Detroit Public Schools is harnessing the strength of its largest constituency and one of its most valuable assets – alumni – in an effort to raise student achievement, foster pride in the district and make a positive impact on the district’s students.
The district in November reinstated its Office of Alumni Affairs, which had been dormant since 2000. The goal, said Alumni Manager Gloria Cunningham, is to create an alumni presence in every school throughout the city and to bolster communication between the district and its alumni.
“At least every high school should have a working alumni association. Those alumni could then assist in the development of groups from feeder schools,” said Cunningham.
The district is building its relationship with the Alumni Association of Detroit Public Schools, a 15-year-old network of alumni leaders from various organizations who are working to facilitate alumni growth across the district.
“Our connections have helped new groups eliminate the traditional trial-and-error phase and encouraged the development of more groups,” Cunningham said.
The needs throughout the district are tremendous, and alumni can be invaluable in helping to provide goods and services that the district has had to limit due to funding cuts, Cunningham said.
Among the areas where help is needed: funding for field trips and college visits, funding for students whose families are going through financial hardship and uniforms for underprivileged students. Among the volunteer opportunities are helping teachers in classrooms, serving as hall monitors and lunch-room aides and being a visible presence to inspire students.
“Alumni are proud to claim DPS schools, but we also want them to contribute, whether financially or in kind or to volunteer,” said Cunningham, a graduate of Mackenzie High School and alum of Barton and Drew elementary schools and McFarlane Junior High. “Alumni don’t just have to help out their own schools.
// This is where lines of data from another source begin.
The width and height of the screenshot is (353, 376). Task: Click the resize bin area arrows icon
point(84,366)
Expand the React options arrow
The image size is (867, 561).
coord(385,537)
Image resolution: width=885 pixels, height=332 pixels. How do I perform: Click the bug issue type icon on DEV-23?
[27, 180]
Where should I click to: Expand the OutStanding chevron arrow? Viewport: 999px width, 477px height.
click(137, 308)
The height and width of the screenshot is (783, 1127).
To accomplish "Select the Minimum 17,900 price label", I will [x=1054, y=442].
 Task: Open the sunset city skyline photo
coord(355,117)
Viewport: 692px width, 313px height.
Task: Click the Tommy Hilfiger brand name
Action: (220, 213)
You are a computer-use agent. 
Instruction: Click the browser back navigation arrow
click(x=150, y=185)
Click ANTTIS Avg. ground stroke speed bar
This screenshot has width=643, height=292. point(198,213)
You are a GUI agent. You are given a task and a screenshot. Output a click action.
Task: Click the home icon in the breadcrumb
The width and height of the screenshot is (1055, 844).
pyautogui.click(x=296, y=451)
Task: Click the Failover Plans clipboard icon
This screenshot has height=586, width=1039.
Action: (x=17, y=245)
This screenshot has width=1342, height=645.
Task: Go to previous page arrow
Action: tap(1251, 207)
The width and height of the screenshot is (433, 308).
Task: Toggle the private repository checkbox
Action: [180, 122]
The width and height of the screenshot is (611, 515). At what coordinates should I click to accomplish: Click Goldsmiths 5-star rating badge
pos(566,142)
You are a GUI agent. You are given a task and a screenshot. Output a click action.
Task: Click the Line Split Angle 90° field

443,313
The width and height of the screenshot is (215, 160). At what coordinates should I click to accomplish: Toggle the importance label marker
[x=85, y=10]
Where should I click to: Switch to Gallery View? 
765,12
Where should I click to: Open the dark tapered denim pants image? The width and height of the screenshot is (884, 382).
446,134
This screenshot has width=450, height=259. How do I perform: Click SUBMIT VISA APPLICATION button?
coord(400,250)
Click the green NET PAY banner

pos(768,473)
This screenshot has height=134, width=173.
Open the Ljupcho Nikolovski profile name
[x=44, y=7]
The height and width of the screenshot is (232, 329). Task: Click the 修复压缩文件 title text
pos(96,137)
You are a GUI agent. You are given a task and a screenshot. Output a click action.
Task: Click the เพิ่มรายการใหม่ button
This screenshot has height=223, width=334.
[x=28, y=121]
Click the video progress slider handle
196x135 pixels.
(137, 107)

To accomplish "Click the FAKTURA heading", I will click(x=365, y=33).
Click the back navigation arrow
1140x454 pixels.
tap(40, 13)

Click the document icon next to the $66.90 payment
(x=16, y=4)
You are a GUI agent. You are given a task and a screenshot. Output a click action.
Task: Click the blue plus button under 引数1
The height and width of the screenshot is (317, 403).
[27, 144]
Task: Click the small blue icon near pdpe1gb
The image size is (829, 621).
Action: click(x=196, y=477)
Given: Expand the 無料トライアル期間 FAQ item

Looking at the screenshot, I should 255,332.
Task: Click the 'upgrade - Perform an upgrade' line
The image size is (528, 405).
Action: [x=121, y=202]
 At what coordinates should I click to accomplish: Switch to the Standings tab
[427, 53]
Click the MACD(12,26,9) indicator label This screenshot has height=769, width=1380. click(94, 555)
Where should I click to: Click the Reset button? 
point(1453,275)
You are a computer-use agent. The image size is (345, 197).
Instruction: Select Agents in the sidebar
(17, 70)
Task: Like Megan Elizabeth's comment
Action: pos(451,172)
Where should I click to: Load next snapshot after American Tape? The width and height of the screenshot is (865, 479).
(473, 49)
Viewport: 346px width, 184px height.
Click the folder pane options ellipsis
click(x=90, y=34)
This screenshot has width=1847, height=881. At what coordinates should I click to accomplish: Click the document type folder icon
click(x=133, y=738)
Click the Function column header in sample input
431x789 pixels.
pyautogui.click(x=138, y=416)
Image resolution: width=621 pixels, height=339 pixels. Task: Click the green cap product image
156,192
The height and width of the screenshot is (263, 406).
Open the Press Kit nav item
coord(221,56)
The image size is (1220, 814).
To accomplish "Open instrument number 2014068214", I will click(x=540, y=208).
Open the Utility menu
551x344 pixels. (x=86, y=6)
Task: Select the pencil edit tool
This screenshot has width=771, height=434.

They can make a difference at schools that fed their alma mater.”
Cunningham, who founded the office in 1998, serves as a bridge between the schools, the district and the roughly 30 active alumni associations. She is working to create alumni associations in schools that don’t have them and to coordinate the disparate fund-raising efforts for various schools by reaching out to alumni, community groups, the Detroit Public Schools Foundation and others.
“We can pool our collective resources” in ways large and small, said Cunningham. “For example, all the alumni associations have picnics, and for each one the organizers rent tables and chairs and hire bouncers. We could pool our funds to buy tables and chairs once, for the use of all the associations. That way, the organizations can funnel more of their funds directly to the schools.”
The Alumni Association of Detroit Public Schools will meet at 6:30p.m. Monday March 15 in the Detroit Public Schools Welcome Center, 3011 W. Grand Blvd. Leaders and citywide alumni are invited to attend to help plan the group’s first major project, an Alumni Basketball Classic featuring former pro basketball players and friends. The event is slated to take place April 30.